Task instructions ▸
The lines below starting at the line containing "The image size is (1304, 924)." and ending at the line containing "Given: Go to the home icon in navbar" are to be repeated exactly, with both ends kept and nothing else added.

Stored data entries ▸

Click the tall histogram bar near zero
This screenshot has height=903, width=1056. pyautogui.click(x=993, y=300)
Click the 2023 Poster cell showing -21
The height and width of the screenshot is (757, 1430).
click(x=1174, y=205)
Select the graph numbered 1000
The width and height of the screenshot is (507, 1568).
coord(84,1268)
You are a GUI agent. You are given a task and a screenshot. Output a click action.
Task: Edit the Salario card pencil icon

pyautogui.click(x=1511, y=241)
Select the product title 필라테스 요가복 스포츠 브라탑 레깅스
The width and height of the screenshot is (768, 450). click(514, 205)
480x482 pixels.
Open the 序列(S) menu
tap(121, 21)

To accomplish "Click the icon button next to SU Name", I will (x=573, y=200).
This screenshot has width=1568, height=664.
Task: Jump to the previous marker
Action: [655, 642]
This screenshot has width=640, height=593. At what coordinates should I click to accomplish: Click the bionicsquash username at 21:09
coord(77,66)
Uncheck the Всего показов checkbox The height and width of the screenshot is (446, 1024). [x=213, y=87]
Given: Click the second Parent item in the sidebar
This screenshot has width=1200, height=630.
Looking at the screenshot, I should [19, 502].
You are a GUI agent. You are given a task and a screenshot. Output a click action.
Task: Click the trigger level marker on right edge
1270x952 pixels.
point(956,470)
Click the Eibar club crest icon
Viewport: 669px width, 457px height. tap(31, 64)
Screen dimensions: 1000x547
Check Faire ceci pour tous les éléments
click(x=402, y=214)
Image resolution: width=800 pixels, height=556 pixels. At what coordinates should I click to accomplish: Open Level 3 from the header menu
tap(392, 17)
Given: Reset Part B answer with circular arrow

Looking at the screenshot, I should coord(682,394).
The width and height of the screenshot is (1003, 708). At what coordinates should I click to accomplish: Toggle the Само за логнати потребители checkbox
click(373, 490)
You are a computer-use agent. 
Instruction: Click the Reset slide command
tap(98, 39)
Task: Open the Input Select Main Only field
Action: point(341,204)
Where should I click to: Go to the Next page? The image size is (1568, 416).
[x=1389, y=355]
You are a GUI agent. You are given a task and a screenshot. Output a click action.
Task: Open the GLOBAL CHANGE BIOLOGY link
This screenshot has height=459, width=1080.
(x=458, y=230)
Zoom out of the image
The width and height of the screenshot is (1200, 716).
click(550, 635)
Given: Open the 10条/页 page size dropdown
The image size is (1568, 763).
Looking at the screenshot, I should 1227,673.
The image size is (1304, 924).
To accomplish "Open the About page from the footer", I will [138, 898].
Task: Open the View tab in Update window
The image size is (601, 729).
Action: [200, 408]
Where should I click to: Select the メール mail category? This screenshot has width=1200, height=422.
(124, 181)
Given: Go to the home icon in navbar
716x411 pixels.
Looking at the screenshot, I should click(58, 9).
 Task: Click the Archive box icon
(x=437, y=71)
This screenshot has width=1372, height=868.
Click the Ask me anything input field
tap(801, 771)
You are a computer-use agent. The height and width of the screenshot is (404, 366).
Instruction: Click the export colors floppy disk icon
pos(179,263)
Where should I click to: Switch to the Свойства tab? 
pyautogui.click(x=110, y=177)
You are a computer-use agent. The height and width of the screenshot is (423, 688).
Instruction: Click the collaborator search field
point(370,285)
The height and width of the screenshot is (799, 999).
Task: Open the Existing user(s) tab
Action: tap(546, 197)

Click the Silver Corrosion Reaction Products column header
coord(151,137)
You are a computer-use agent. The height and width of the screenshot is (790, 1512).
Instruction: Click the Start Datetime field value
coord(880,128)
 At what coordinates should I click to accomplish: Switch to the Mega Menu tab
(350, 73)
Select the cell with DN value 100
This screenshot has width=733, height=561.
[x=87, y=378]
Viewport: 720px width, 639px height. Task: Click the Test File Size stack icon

Exercise response ▸
The image size is (1304, 924).
To accomplish "Open the About page from the footer", I will [138, 898].
Task: Open the View tab in Update window
The image size is (601, 729).
Action: [200, 408]
Where should I click to: Select the メール mail category? This screenshot has width=1200, height=422.
(124, 181)
Given: Go to the home icon in navbar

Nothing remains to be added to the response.